As corporate meeting and event patrons become food savvy and demand a wider range of flavors, unique food and beverage options are now viewed as a straightforward way to please attendees and keep them coming back for more.
Today’s meeting and event attendees are looking for more in their food and beverage choices. They are seeking healthy, nourishing and wholesome selections, presented in a unique and eye-catching way to create a more meaningful experience.
According to Susan Harper, CIS, program manager at Bishop-McCann, today’s experiential food trends mean meeting and event planners need to think outside the buffet line. “Menu selections and food presentation is one component of meeting planning that is often overlooked,” Harper says. “At the same time, it is also one of the top experiences that your attendees will remember.
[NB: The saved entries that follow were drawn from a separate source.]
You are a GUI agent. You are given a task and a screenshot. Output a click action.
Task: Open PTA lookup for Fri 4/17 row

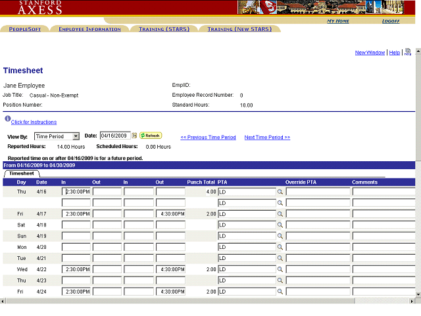pyautogui.click(x=280, y=214)
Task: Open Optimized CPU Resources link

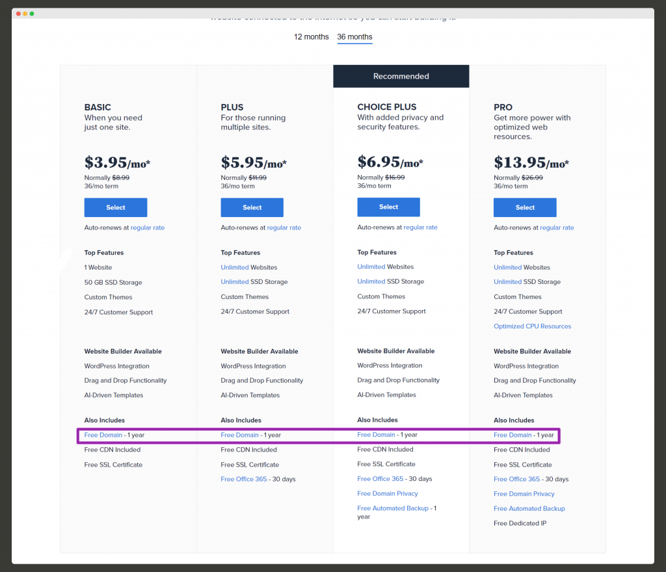Action: click(x=532, y=327)
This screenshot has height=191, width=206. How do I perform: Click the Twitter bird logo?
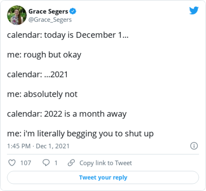click(x=194, y=10)
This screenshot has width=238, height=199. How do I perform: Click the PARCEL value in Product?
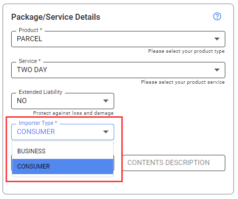point(29,39)
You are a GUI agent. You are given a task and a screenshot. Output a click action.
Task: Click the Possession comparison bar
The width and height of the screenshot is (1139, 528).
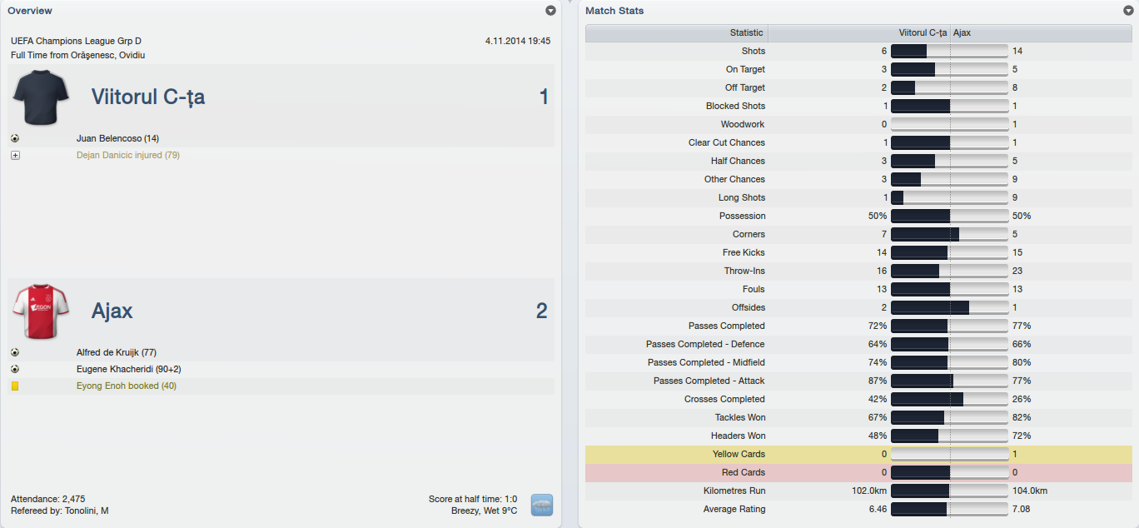pyautogui.click(x=949, y=216)
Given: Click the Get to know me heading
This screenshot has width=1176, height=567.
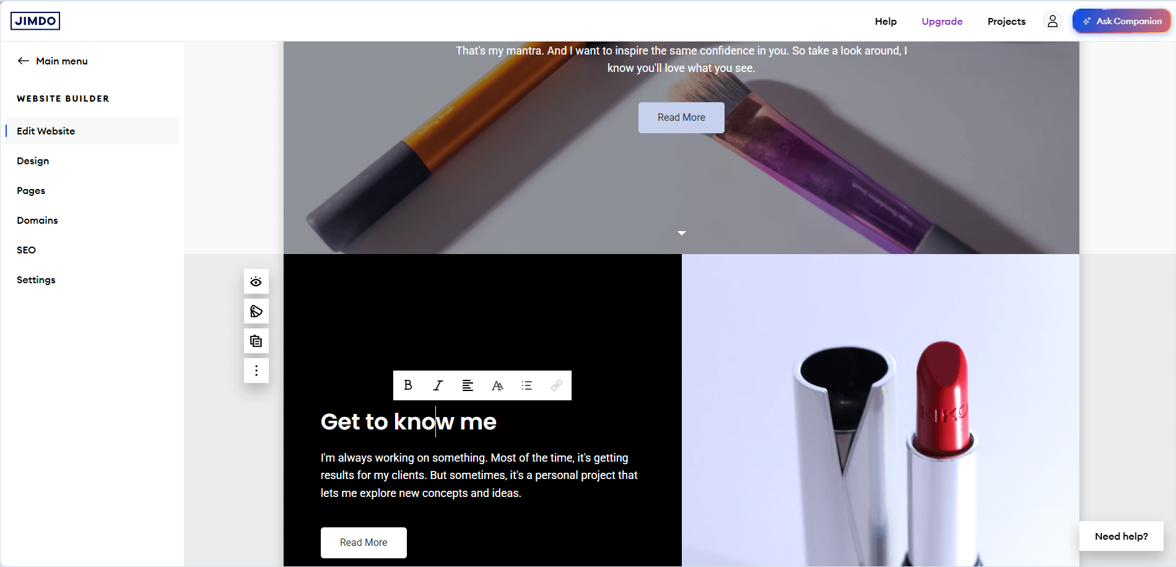Looking at the screenshot, I should [409, 421].
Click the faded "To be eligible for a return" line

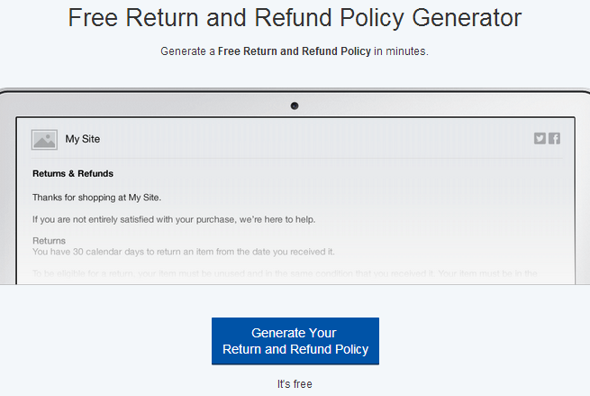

Put in the time and research to make it exceed expectations.”
Indeed, as Tracy Stuckrath, CSEP, CMM, CHC, at Thrive! Meetings & Events explains, the idea of attendees coming together for a meal seems the most normal thing in the world for event planners. It is a quintessential aspect of any event. However, there’s a distinct difference between sharing a meal and making food together. “Simply sitting down at a banquet table with colleagues to get a pre-designed menu doesn’t have the same bonding effect as cooking a meal with someone else,” Stuckrath says. “By incorporating experiential food and beverage into the event, planners provide attendees another means to engage with each other. Experiential learning and sharing encourages the formation and reinforcement of relationships, fosters teamwork and togetherness, promotes creativity, teaches problem-solving and organization, and it promotes social responsibility.”
One way to promote attendee engagement is to incorporate local specialties into all of the menus. Include brands such as community-specific craft beer or local dishes that celebrate a region’s flair, e.g., paella or jambalaya in New Orleans.
“Locally sourced food is a huge one right now,” says Kim Sayatovic at Belladeux Events. “People are looking to have items that are from the area. People are more health-conscious than ever, so having snacks that cater to that is always a good idea. This can be done with a yogurt bar with offerings of different flavors and types along with toppings.”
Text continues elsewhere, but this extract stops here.